With vanilla poached rhubarb and Devon clotted cream.
Serves: 12
- 100g caster sugar
- 125g butter
- 1 egg
- 225ml treacle
- 300g plain flour
- 1 1/2 teaspoons bicarbonate of soda
- 1 teaspoon ground cinnamon
- 1 teaspoon ground ginger
- 1/2 teaspoon ground cloves
- 1/2 teaspoon salt
- 250ml hot water
- 1 Vanilla pod split
- 1 Orange cut into chunks
- 250 ml water
- 150gm Caster sugar
- 5 rhubarb stick cut into 60 pieces
- Clotted cream
Heat oven to 180 C / Gas mark 4. Grease and flour a 23cm (9 in) square tin. In a large bowl, cream together the sugar and butter. Beat in the egg, and mix in the treacle.
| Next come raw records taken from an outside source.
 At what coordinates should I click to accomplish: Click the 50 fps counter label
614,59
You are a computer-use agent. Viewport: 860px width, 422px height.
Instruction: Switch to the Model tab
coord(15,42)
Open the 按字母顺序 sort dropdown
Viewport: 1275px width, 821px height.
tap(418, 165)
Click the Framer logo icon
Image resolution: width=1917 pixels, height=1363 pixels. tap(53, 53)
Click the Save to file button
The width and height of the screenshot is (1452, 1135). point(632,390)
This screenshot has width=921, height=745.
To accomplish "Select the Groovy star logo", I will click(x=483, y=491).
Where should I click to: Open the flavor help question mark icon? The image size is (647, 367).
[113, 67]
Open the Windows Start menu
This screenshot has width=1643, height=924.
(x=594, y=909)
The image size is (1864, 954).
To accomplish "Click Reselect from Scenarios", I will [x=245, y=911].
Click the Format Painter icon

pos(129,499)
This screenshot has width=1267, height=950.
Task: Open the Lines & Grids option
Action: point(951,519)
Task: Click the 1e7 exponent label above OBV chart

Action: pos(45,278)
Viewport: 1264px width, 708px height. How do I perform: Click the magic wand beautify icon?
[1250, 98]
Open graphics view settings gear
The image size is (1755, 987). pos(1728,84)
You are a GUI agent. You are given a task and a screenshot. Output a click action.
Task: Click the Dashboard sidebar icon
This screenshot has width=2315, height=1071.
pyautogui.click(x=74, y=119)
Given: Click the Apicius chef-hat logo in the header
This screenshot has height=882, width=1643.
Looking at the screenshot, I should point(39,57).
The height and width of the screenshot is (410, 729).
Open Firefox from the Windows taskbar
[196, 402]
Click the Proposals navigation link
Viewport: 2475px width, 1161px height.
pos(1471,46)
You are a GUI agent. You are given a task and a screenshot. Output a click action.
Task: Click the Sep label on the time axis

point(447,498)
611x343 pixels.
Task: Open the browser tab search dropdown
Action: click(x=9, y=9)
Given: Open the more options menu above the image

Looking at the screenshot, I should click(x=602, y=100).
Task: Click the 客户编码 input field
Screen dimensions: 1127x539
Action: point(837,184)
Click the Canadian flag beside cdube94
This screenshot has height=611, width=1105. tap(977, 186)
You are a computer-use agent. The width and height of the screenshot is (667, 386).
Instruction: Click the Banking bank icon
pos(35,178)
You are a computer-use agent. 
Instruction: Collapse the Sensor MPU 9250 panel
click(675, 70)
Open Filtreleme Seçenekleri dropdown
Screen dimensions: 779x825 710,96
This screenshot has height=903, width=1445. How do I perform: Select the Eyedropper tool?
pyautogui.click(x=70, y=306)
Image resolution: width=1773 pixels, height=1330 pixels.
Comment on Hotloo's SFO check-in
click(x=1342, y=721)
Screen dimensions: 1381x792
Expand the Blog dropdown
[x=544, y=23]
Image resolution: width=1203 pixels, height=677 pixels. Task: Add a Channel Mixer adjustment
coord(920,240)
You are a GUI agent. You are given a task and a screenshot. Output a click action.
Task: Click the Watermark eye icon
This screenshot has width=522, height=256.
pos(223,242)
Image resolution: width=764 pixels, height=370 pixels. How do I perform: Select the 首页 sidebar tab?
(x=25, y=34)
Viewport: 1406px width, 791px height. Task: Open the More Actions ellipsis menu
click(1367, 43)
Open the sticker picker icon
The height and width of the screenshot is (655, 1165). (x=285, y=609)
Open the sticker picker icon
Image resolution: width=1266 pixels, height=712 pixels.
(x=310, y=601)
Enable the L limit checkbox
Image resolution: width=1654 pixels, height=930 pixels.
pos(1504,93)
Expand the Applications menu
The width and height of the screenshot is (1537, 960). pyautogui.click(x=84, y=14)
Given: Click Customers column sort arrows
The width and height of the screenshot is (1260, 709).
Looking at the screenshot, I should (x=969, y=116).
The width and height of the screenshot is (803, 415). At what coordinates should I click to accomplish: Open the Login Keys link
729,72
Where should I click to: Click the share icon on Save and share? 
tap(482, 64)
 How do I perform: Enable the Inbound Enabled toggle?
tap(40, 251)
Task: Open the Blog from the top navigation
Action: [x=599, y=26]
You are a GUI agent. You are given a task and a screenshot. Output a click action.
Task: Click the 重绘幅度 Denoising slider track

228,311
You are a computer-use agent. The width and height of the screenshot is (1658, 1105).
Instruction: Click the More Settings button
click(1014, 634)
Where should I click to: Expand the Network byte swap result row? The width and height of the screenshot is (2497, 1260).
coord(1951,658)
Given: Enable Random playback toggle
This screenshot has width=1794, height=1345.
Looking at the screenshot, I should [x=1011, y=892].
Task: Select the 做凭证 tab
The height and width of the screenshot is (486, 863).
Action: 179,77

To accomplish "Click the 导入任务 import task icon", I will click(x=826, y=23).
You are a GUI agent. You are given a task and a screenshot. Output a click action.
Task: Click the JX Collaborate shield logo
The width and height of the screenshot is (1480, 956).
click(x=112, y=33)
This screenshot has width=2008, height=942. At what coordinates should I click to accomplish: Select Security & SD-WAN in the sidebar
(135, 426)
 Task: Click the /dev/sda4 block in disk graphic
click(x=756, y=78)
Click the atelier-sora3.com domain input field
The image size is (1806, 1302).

In a bowl, sift together the flour, bicarbonate of soda, salt, cinnamon, ginger and cloves. Blend into the creamed mixture. Stir in the hot water. Pour into the prepared tin.
Bake for 1 hour in the preheated oven, until a knife inserted in the centre comes out clean. Allow to cool in tin before serving.
Dissolve the remaining caster sugar and water in a saucepan, add the orange and vanilla and bring to a boil.
Simmer gently for 5-6 minutes until all the sugar is dissolved.
Add the chunks of rhubarb, and bring back to a gentle boil, remove from the stove and let cool, remove the rhubarb chunks, and keep aside, reduce the remaining liquid by 50% to make a light syrup.
To plate up place a warmed piece of ginger cake on the plate with 5 pieces of rhubarb, place a large quenelle of clotted cream on the plate, drizzle with the syrup and dust with icing sugar.